One of the foremost British artists of his generation, Sir Frank Bowling has spent more than six decades relentlessly challenging the limits of the medium of painting and expanded its possibilities, attracting acclaim for his contributions to abstraction. ‘Landscape,’ the artist’s first solo exhibition at Hauser & Wirth West Hollywood, presents recent ebullient paintings that engage the rich art historical tradition of landscape painting – and propel it forward into the present moment.
Landscape has figured in Bowling’s work since the artist first began making his celebrated Map paintings – vast color fields depicting stenciled images of landmasses like South America or his native Guyana – while living in New York in the 1960s. Over subsequent years, he gradually moved away from cartographic representation to embrace the freedom of abstraction as a means to convey the emotive qualities and properties of color.
‘I have been fascinated by English landscape painting since my first visit to the National Gallery in London in the 1950s and that tradition is a furrow that I have ploughed for many years. The thing is, I don’t want to make Turners or Constables or Gainsboroughs; I always tried to avoid that. I want to make something completely new, something that no one has seen before.’
—Frank Bowling
By the early 1980s, having established a studio near the River Thames in the Pimlico neighborhood of London, Bowling had immersed himself in the purely abstract aspects of traditional painting, specifically the rich history of European painterly engagement with land, sea sky, and clouds found in the work of J.M.W. Turner and John Constable. In response to this influence, the artist developed a highly personal abstract language of his own, in which vivid, dynamic flows of paint allude to landscapes – implicit, metaphorical, metaphysical – alive with distant but distinct sense memories of his birthplace.
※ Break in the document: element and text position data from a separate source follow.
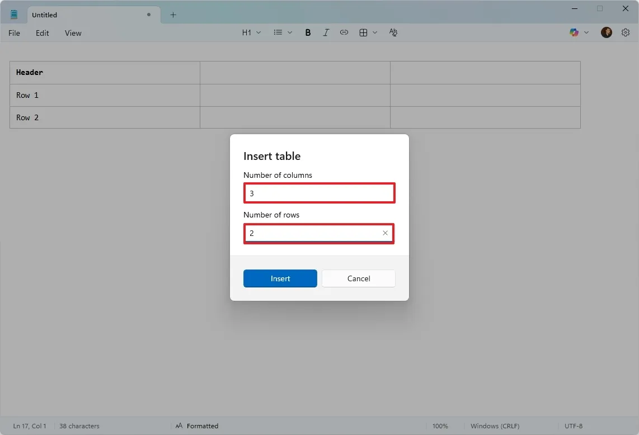Expand the table icon's dropdown arrow
Image resolution: width=639 pixels, height=435 pixels.
pyautogui.click(x=375, y=32)
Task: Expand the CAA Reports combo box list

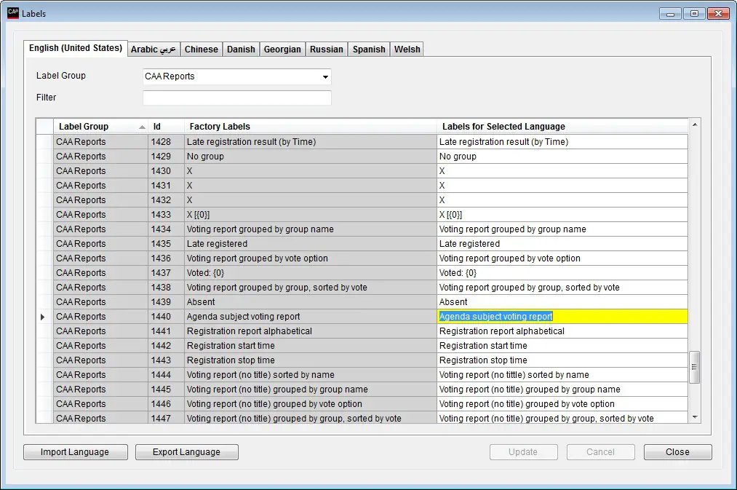Action: 324,76
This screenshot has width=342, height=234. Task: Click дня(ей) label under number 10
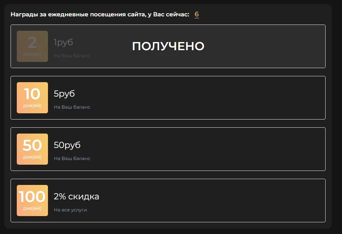(32, 106)

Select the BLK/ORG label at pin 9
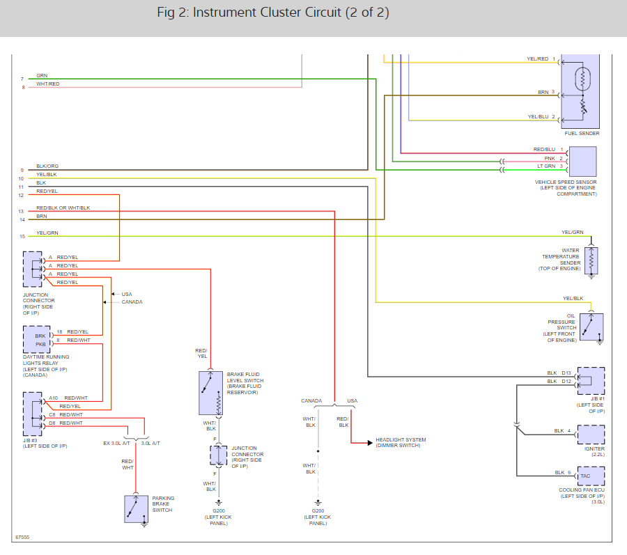[47, 166]

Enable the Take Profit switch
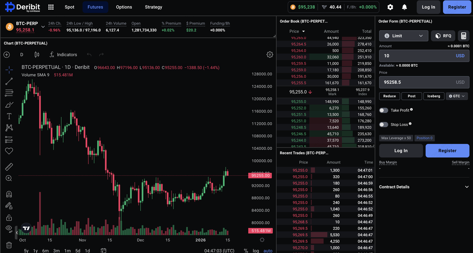pyautogui.click(x=384, y=110)
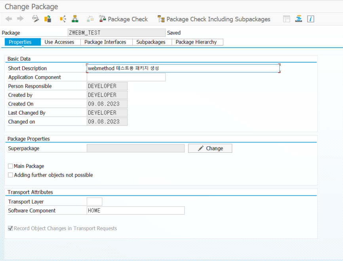This screenshot has width=343, height=261.
Task: Click the Display/Change toggle glasses icon
Action: 36,19
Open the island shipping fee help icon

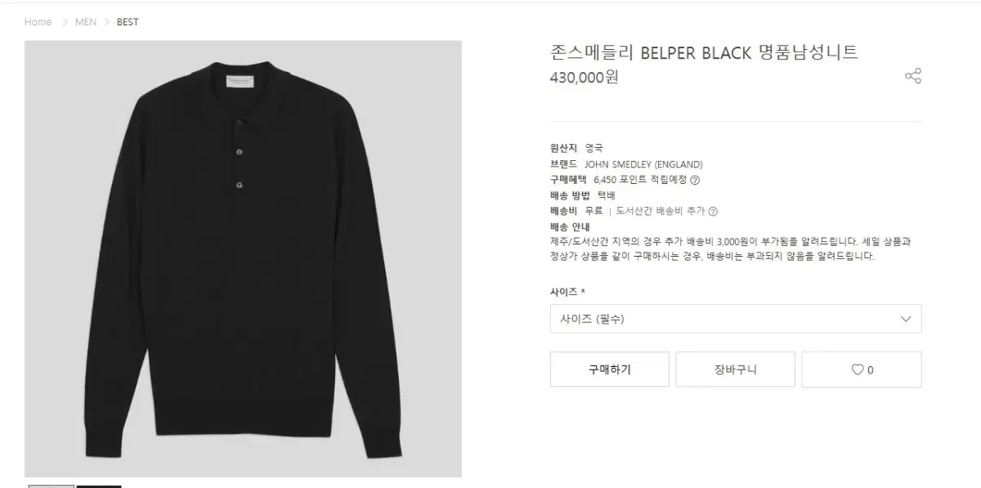coord(713,211)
Among the works on view in the exhibition, the monumental canvas ‘#4 to the Lighthouse’ (2021) features broad swathes of paint, some of which have been poured directly onto the canvas and mixed on its plane, rendering an expansive fluorescent field of color imbued with a lambent light. Other works on view, like ‘On The Beach’ (2017) and ‘Skyla’schoice’ (2014), feature found objects embedded in the surfaces of the paintings, offering glimpses of biographical detail that root them in the present moment.
‘I firmly believe that paint carries its own light within it and I want my paintings to catch the light that exists in the natural world. My whole life I have lived near water – the Berbice river, the Thames, the East River. And I am sure that my eye has been influenced by the light over the water and the terrain in those places, whether that is New Amsterdam or London or New York’
—Frank Bowling
Over the course of six decades, Frank Bowling has relentlessly pursued a practice which boldly expands the possibilities and properties of paint. Ambitious in scale and scope, his dynamic engagement with the materiality of his chosen medium, and its evolution in the broad sweep of art history, has resulted in paintings of unparalleled originality and power. Bowling has been hailed as one of the foremost British artists of his generation. Born in Guyana (then British Guiana) in 1934, he arrived in London in 1953, graduating from the Royal College of Art with the silver medal for painting in 1962.